Our results and those of the literature, taken together, indicate that the area surrounded by TM III (Gly¹⁰⁷, Ile¹⁰⁸, Ser¹⁰⁹, Asn¹¹¹, and Ser¹¹⁵), TM IV (Thr¹⁶³), TM V (Met¹⁹⁵ and Lys¹⁹⁹), TM VI (Ser²⁵²), and TM VII (Asn²⁹⁵) could form a recession "pocket" discriminating between nonpeptidic ligands, such as losartan, and peptidic, such as Ang II. Our failure to significantly affect Ang II binding in the present experiments further supports this hypothesis. We interpret our results as suggesting that amino acids at positions 83, 107/108, 150/151, 177, and 195 are spatially proximate and they must be interacting with each other to influence losartan binding. Despite their locations on different transmembrane domains, most of these residues are positioned within a small distance of each other within the plasma membrane, suggesting that losartan binds to the mammalian AT₁ receptor in a plane that is one or two -helical turns below the membrane surface. Such a presumed binding pocket for the biphenylimidazole AT₁ antagonists can be formulated as a two-dimensional representation (Schambye et al., 1994) or, based on such physicochemical properties of amino acid sequences as hydrophobicity and charges, as a helical wheel diagram (Murgolo et al., 1996), predicting that most positions studied here would be nearby, facing the interior of the transmembrane bundle.

The final analysis of all amino acid residues important for binding affinity of nonpeptidic antagonists is not complete. Our studies reveal some nonconserved residues that determine the molecular requirements for biphenylimidazole recognition. However, these have been reported to be not identical to nonconserved residues necessary for high-affinity binding to AT₁ antagonists from the imidazoleacrylic class (Nirula et al., 1996).

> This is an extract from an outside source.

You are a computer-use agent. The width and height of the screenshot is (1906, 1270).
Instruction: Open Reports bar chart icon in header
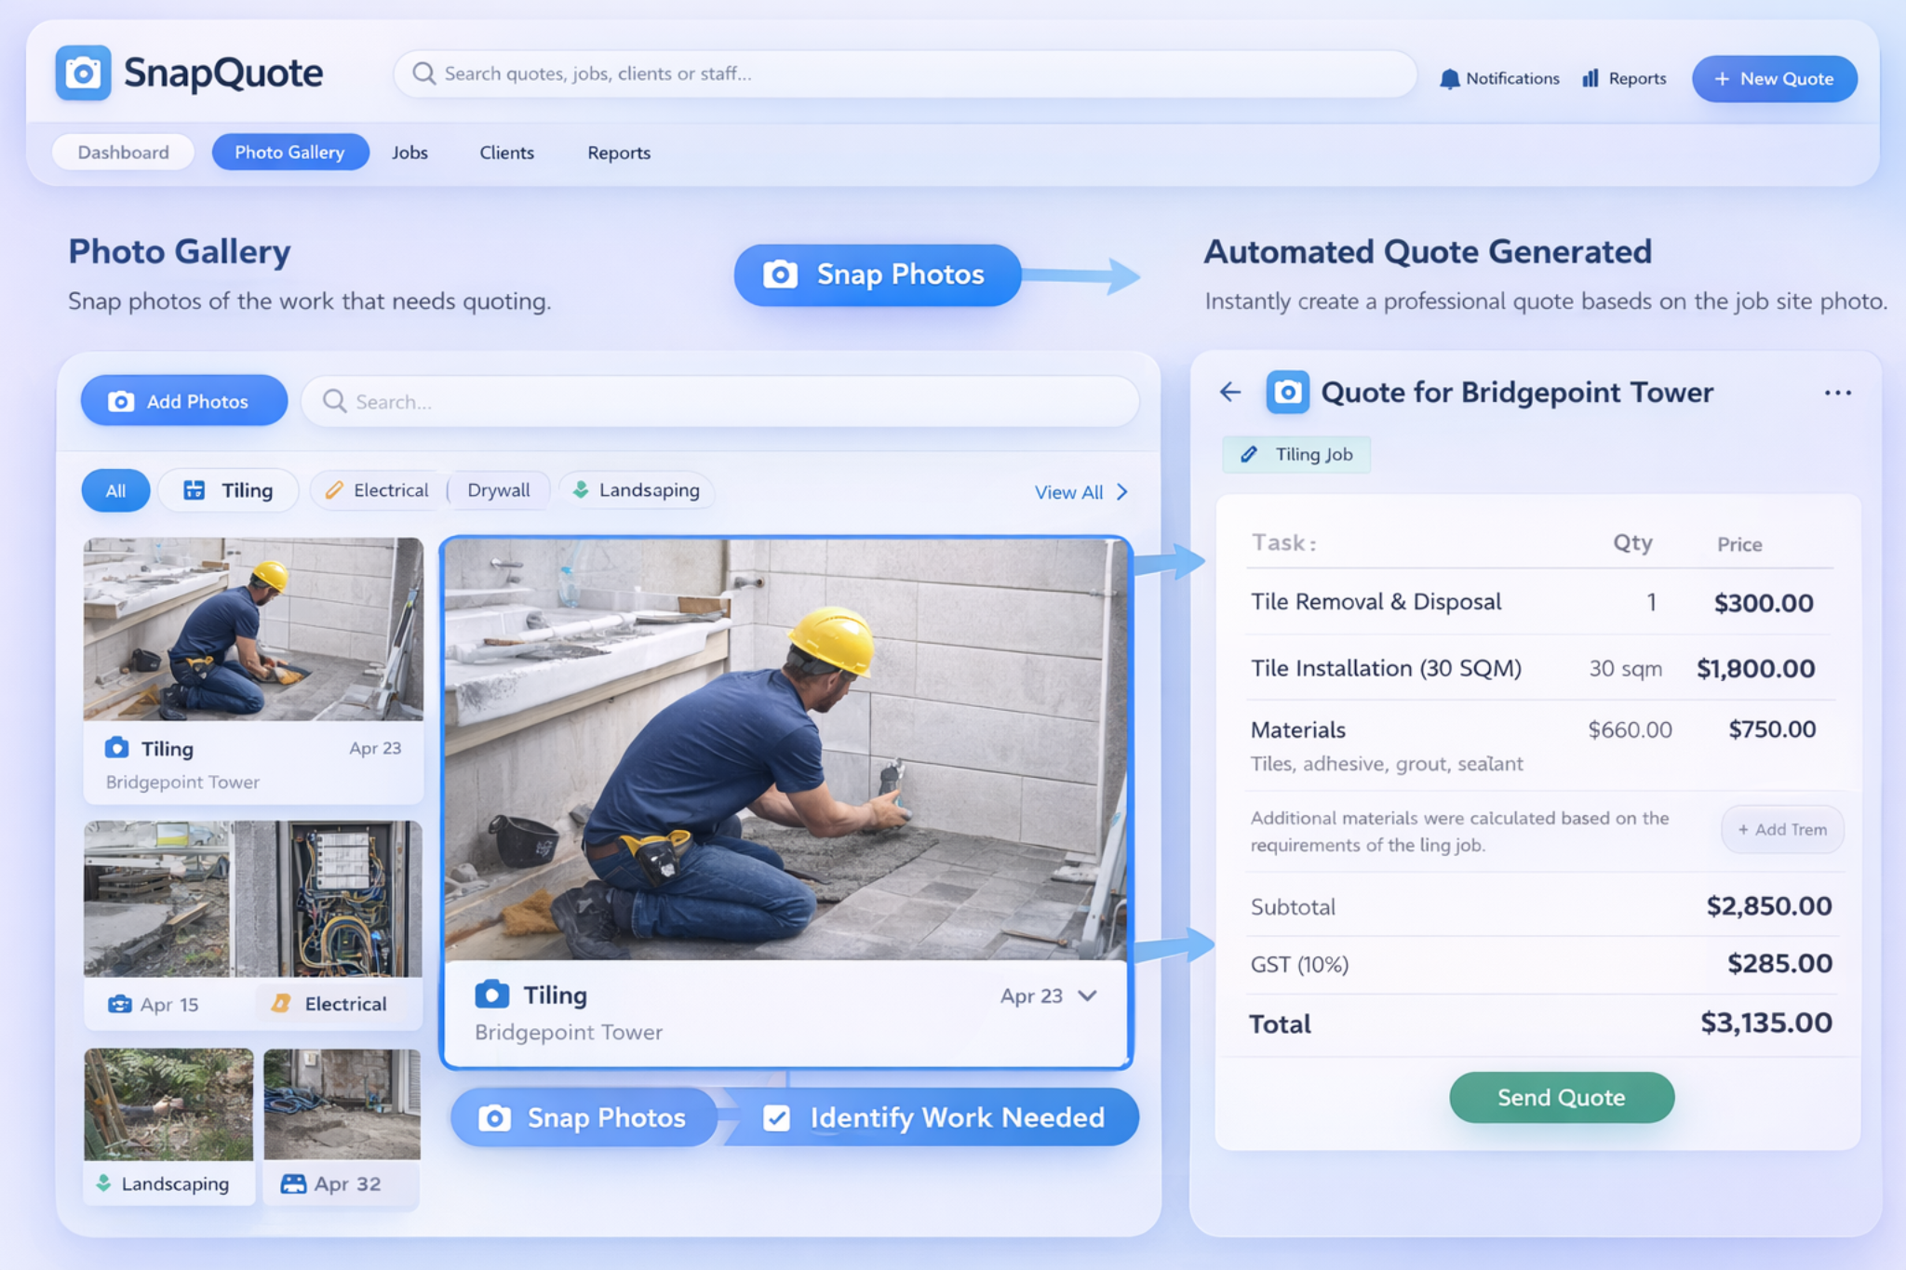pyautogui.click(x=1591, y=79)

Notwithstanding, our results are noteworthy for several reasons. First, the study of a natural mutation with substantially decreased affinity for receptor antagonists provides the advantage of maintaining a close general homology with the human AT₁ receptor with minimum three-dimensional distortion. Second, precise loss-/gain-of-function studies provided evidence that, in addition to position 108, there is a significant role for positions 107 and 195 in antagonist binding in the hAT₁ receptor.

In conclusion, we found, for both human and gerbil receptors, that the most important amino acid for losartan affinity was located in position 108 in TM III, naturally mutated in gAT_1A but conserved in gAT_1B receptors. The second most important amino acid was located in position 107 in TM III, naturally mutated in both the gAT_1A and gAT_1B. The effect of mutations in positions 107 and 108 was additive. This explains the very significant loss of function of the gAT_1A, and the intermediate affinity for losartan of the gAT_1B compared with the hAT₁ receptor. In position 108, hydrophobic residues are important, and their size may be critical for optimum losartan binding. An additional very important amino acid was located in position 195 in TM V, mutated in the gAT_1B but conserved in the gAT_1A receptor. The effect of position 195 was revealed only when the L195M mutant was combined with the G107S and/or I108V mutants, and the effects are proportionally higher when the mutants are combined. In addition, we found that, in the gerbil, some additional mutations in positions 83 in TM II, 150/151 in TM IV, and 177 in intracellular loop 2 could, when single, not affect or slightly increase losartan affinity, and, when combined with the G107S/I108V mutants, lose this property and even decrease losartan binding. Advances in the understanding of the molecular requirement for human AT₁ receptor binding to nonpeptidic antagonists could help in the development of potent and specific compounds of relevant clinical use.